Proponents of the metal vanadium believe it will improve the economics of wind and solar power enough to make them cost-competitive with fossil fuels. Batteries using vanadium have the right combination of scaleability, power and discharge/recharge characteristics to store wind and solar power until it can used during peak demands when prices are highest.
These proponents include promoters, such as the companies developing them for commercial markets, and scientists, including those at the U.S. Department of Energy (DoE).
- The promoters proclaim vanadium is “the next big thing” in energy storage.
- The scientists are more cautious but optimistic: With just a little more work, the vanadium battery “could potentially increase the use of wind, solar and other renewable power sources across the electric grid."
Traditionally, pumped hydro systems and compressed air systems have been considered the best candidates for storing wind and solar power.
- Pumped hydro has been used for non-renewable energy storage for many years, but requires specific topography and huge, expensive tracts of land.
- Only one project in the U.S. uses compressed air energy storage (CAES) and a small handful of others are being developed, but CAES requires specific and rare geologic formations as well as major capital investment. (E•BOOM CAPITAL recently analyzed CAES and listed major players here.)
In the past couple of years, technology known as flow batteries have taken center stage as the best hope for batteries to meet the requirements of renewable storage. And the best of the flow battery technologies is vanadium redox flow batteries (VRFB), according to the various DoE analyses which describes them as “the most promising” and the “best performing” with “enormous potential”.
Vanadium is being compared with lithium for its unique characteristics. Small and high-powered batteries based on lithium are a critical enabling component of smart phones and laptop computers and may be -- if the cost can be reduced -- the key to battery-powered vehicles. Now vanadium is proclaimed as bringing critical enabling performance to wind and solar power storage.
A conventional battery is an electrochemical system that converts chemical energy to electrical energy. Unlike conventional batteries that store their reactive materials within the cells, a flow battery stores electrolytes in tanks, one for positive reactions and another for negative. When energy is needed, pumps flow the electrolyte over opposite sides of a thin membrane where a chemical reaction produces electricity.

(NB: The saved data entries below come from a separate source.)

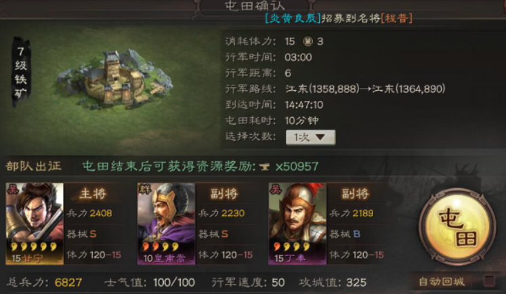Click the level 7 iron mine image
The width and height of the screenshot is (506, 294).
tap(115, 79)

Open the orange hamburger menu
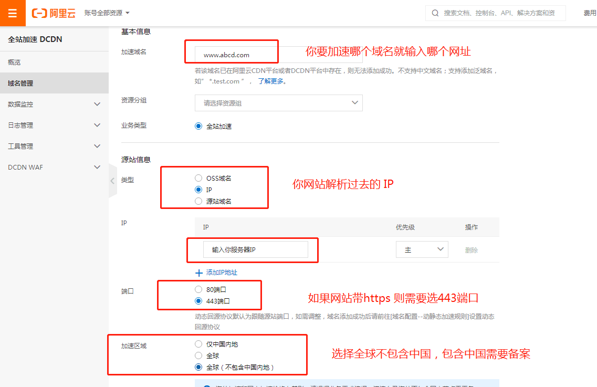(13, 13)
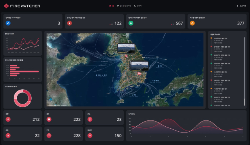Click the donut chart in left panel

click(23, 98)
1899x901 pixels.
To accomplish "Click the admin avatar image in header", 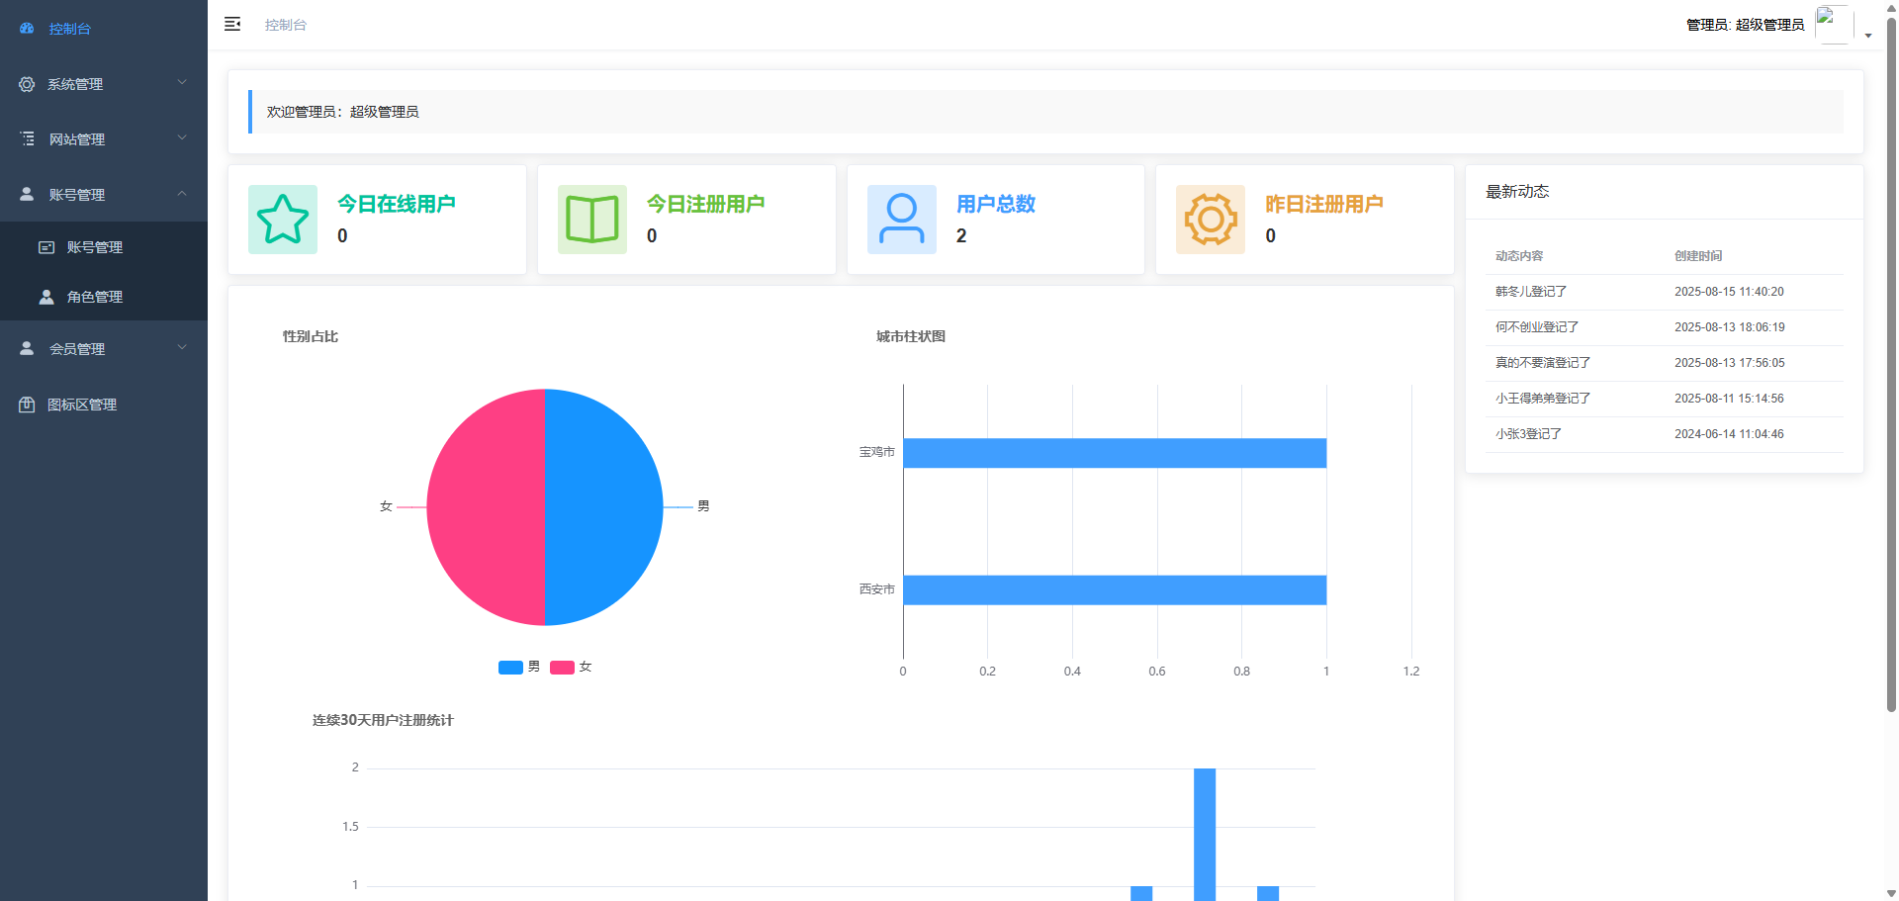I will coord(1833,24).
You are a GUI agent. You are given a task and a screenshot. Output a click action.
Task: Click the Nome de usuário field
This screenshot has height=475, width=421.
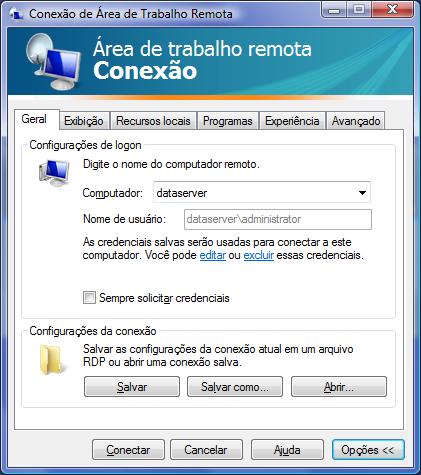[x=278, y=219]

In the VRFB, the electrolyte is vanadium in both the positive (vanadium ion V5+) and negative (vanadium ion V2+) tanks, which prevents cross contamination by diffusion of ions across the membrane. The term “redox” comes from the capacity of the vanadium electrolyte to change its oxidation state (Oxidation is an increase in oxidation, while reduction is a decrease in oxidation).
To charge the battery, electricity is sent to the VRFB’s stack. This causes a reaction that restores the original charge of vanadium ions. The electrolytes with their respective ions are pumped back into to their tanks, where they wait until electricity is needed and the cycle is started again.
According to scientists at the DoE’s Pacific Northwest National Laboratory at Richland, Washington, the VRFB has been limited by its inability to work well in wide range of temperatures and by its high cost. However, these scientists say that modifying the VRFB’s electrolyte solution “significantly improves its performance”.
The scientists found that adding hydrochloric acid to the sulfuric acid typically used in vanadium batteries increased the batteries' energy storage capacity by 70 percent and expanded the temperature range in which they operate.
"Our small adjustments greatly improve the vanadium redox battery," said lead author and chemist Liyu Li. "And with just a little more work, the battery could potentially increase the use of wind, solar and other renewable power sources across the electric grid."
The DoE lab’s latest work is detailed in a paper published in the March 2011 edition of the journal Advanced Energy Materials.